Work item:
The output should be all lines of the entries below in which the word "agent" occurs.

Extracted material:
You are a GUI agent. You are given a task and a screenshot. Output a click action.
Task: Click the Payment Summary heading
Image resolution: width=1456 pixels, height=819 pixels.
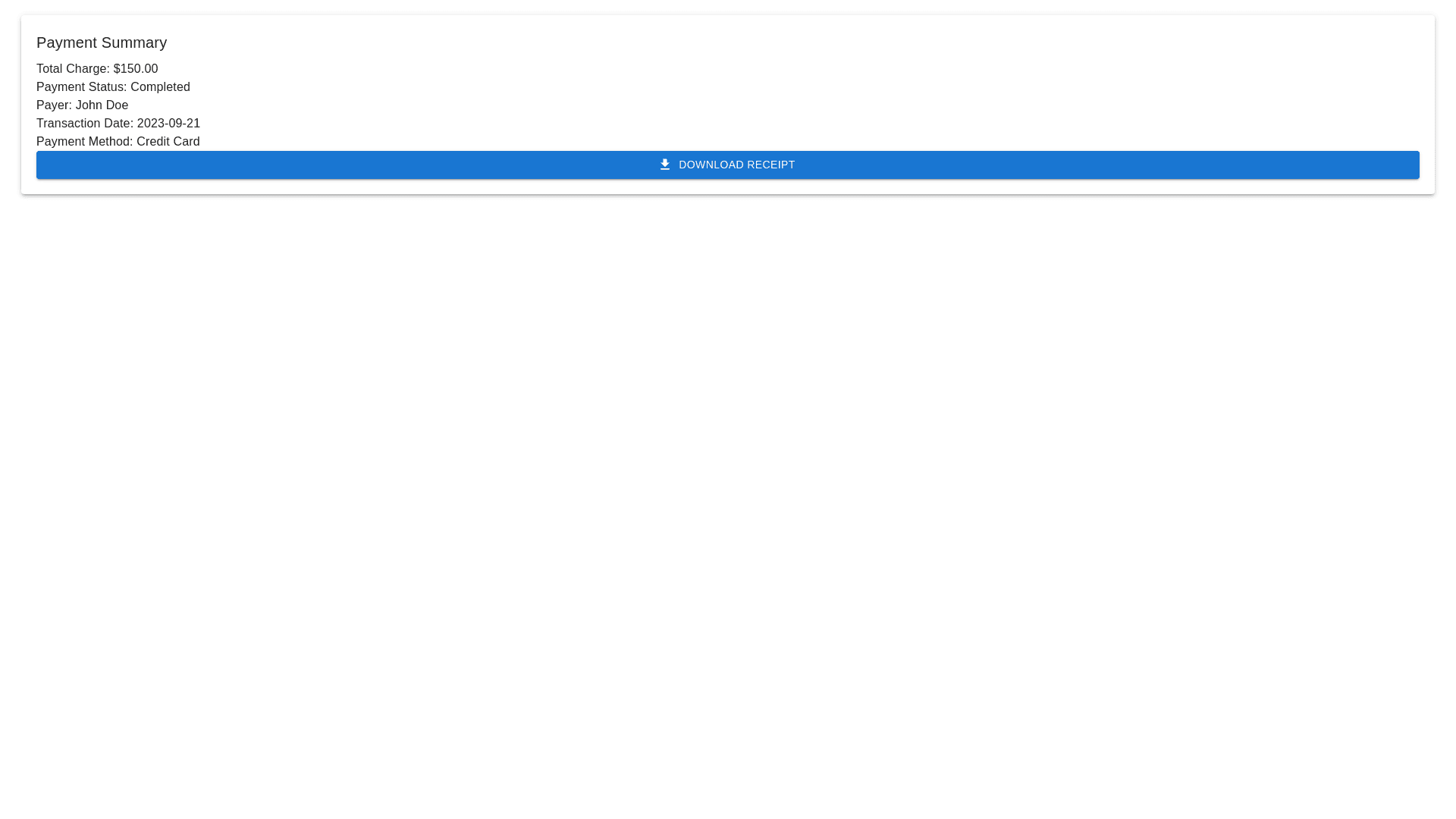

==

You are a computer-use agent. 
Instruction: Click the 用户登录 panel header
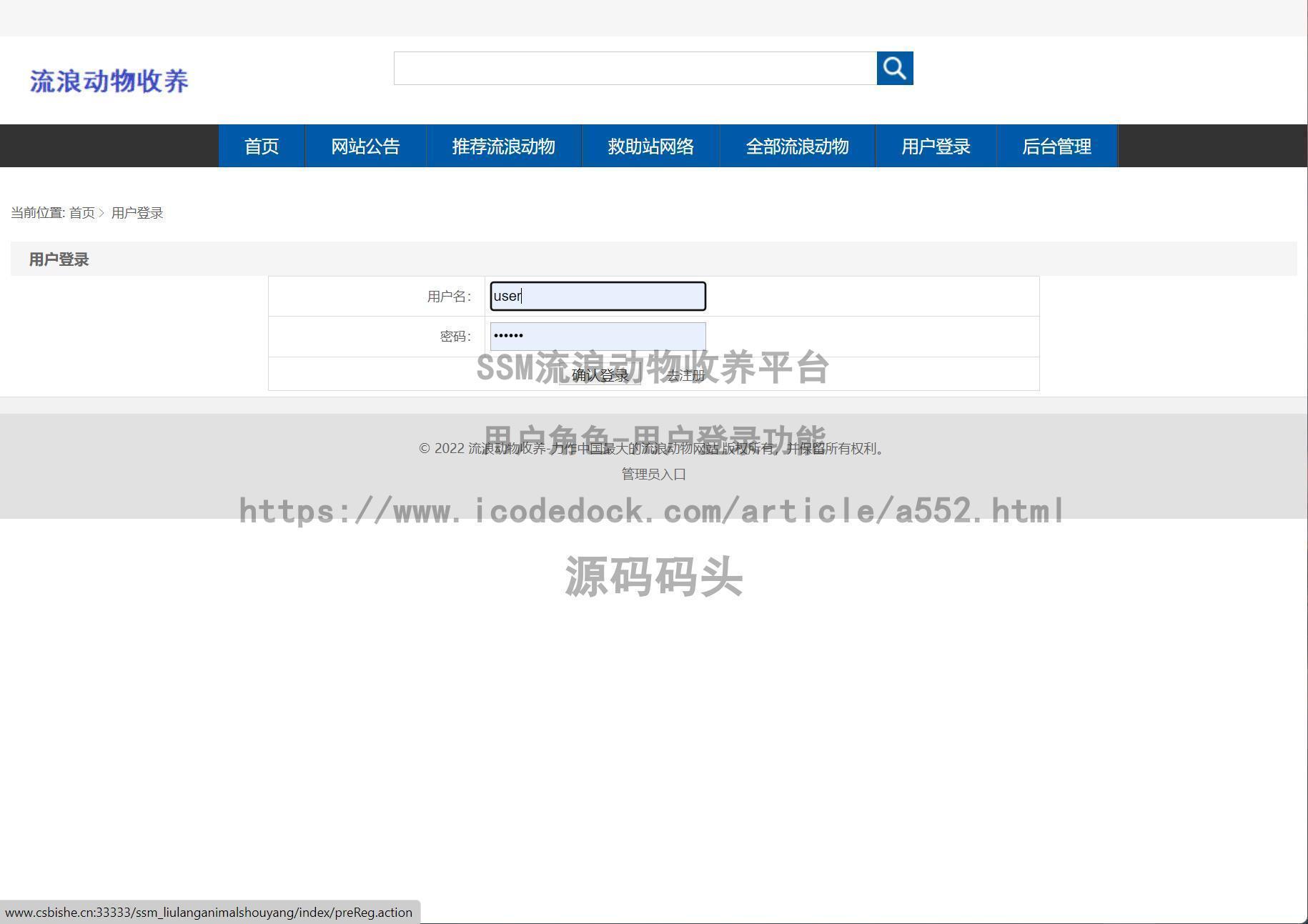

Solution to this exercise:
You are a GUI agent. You are given a task and a screenshot. Output a click action.
You are a computer-use agent. 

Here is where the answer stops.